§ Set exercise A
In the article on inflation protection for trustees, what has this year's rise in bond yields triggered?

+++ Selected excerpt

The price of inflation protection for trustees

David Brickman says trustees must prepare for an extended period of market volatility

clock • 3 min read
The price of inflation protection for trustees

Inflation is back and it is posing challenges to pension schemes, including to the value of benefits, assets and liabilities. And, for trustees, there is one particularly hot topic: the price of protection.

Getting inflation under control will not be easy for policymakers, given the extent of pressures on food and energy, but it must be done as real incomes continue to decline. Interest rates have already risen and look set to increase further. Central bankers tasked with hitting inflation targets have little choice but to raise rates, even though growth is slowing sharply. Any other course of action risks entrenching higher inflation expectations and prolonging the pain.

With economic growth stalling, stagflation is a threat that trustees need to consider seriously. Many of us will not have faced this risk in our working lives, and it is essential that trustees prepare for an extended period of increased market volatility, rather than assume a quick return to a benign environment of rising asset prices.

Stagflation, should it materialise, threatens the investment returns of growth assets. Equities may be a better inflation hedge than bonds, but dividends do not provide a guaranteed income and profit assumptions need to be reassessed. Schemes may find that their target returns are harder to hit in the next few years. Those with larger allocations towards return-seeking assets could discover that funding levels do not improve as interest rates rise, contrary to the prevailing wisdom when funding plans were set.

Collateral calls

This year's rise in bond yields has triggered collateral calls on liability-driven investment (LDI) hedges in what has been the biggest test for these strategies to date. Some schemes have struggled with second round effects such as replenishing collateral and asset allocation being out of line with strategic targets. The need to revalue liabilities that may have changed meaningfully due to inflation should not be forgotten either.

++++++
+++ Raw records

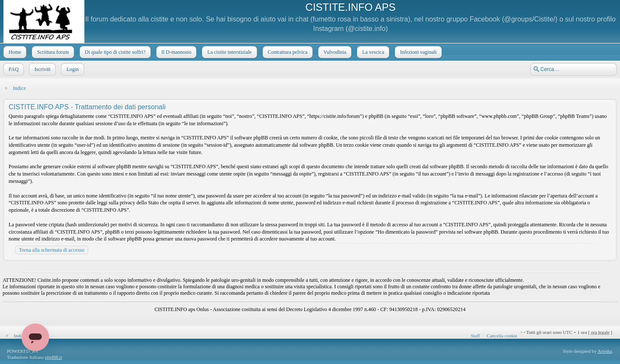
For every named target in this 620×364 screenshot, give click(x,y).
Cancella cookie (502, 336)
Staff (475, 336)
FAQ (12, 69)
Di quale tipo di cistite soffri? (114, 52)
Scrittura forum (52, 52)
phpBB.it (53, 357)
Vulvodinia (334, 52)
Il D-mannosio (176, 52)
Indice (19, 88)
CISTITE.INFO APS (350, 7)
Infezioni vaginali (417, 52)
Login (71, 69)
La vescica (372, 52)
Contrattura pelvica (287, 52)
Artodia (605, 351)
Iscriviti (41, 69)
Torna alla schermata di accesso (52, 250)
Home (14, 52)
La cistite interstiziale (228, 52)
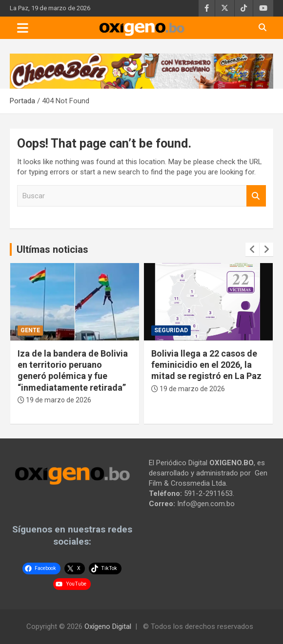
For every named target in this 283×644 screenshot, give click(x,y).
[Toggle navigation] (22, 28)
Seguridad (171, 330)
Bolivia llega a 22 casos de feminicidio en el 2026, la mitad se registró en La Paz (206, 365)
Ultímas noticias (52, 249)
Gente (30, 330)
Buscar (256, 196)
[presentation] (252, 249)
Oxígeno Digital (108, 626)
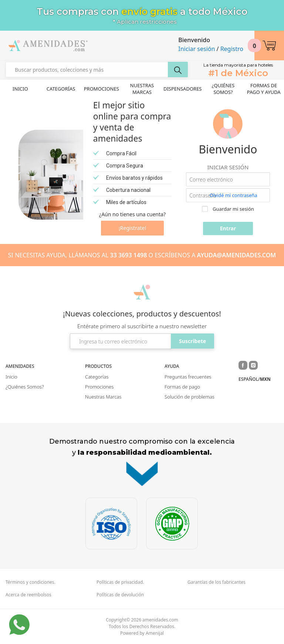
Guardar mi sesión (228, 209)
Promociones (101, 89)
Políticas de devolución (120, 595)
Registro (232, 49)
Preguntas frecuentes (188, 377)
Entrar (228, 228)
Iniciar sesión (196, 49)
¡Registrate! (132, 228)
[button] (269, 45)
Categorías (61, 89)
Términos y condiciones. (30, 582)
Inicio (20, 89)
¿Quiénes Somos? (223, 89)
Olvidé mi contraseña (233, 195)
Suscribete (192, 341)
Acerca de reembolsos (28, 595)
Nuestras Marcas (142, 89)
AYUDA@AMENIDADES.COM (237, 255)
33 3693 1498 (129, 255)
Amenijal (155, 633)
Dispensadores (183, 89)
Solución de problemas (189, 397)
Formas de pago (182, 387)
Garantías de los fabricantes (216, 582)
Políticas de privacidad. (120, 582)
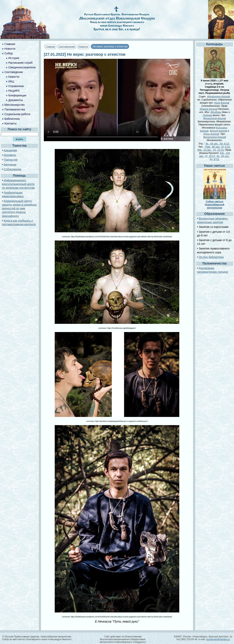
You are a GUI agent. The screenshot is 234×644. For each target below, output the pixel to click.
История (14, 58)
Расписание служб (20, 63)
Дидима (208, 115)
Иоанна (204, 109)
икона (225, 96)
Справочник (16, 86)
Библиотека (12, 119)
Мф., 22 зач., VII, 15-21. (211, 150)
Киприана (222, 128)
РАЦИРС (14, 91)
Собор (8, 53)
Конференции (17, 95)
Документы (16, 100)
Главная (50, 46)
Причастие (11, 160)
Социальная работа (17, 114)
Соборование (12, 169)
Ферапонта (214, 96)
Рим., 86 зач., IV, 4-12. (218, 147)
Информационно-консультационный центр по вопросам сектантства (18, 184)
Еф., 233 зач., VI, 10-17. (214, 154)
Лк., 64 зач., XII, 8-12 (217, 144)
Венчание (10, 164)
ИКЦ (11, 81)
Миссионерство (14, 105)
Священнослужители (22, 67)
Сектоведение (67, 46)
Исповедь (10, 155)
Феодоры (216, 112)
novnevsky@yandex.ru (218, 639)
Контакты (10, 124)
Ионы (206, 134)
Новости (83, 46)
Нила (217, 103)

++++++

§ Set exercise B
Transcribe the entries from the line with "La cistite interstiziale (228, 52)" up to and including the line with "[presentation] (252, 249)", leaving the pictures out.

§ Full output A
Collateral calls on liability-driven investment (LDI) hedges.

§ Full output B
La cistite interstiziale (228, 52)
For every named target in this 283×644 screenshot, give click(x,y).
[Toggle navigation] (22, 28)
Seguridad (171, 330)
Bolivia llega a 22 casos de feminicidio en el 2026, la mitad se registró en La Paz (206, 365)
Ultímas noticias (52, 249)
Gente (30, 330)
Buscar (256, 196)
[presentation] (252, 249)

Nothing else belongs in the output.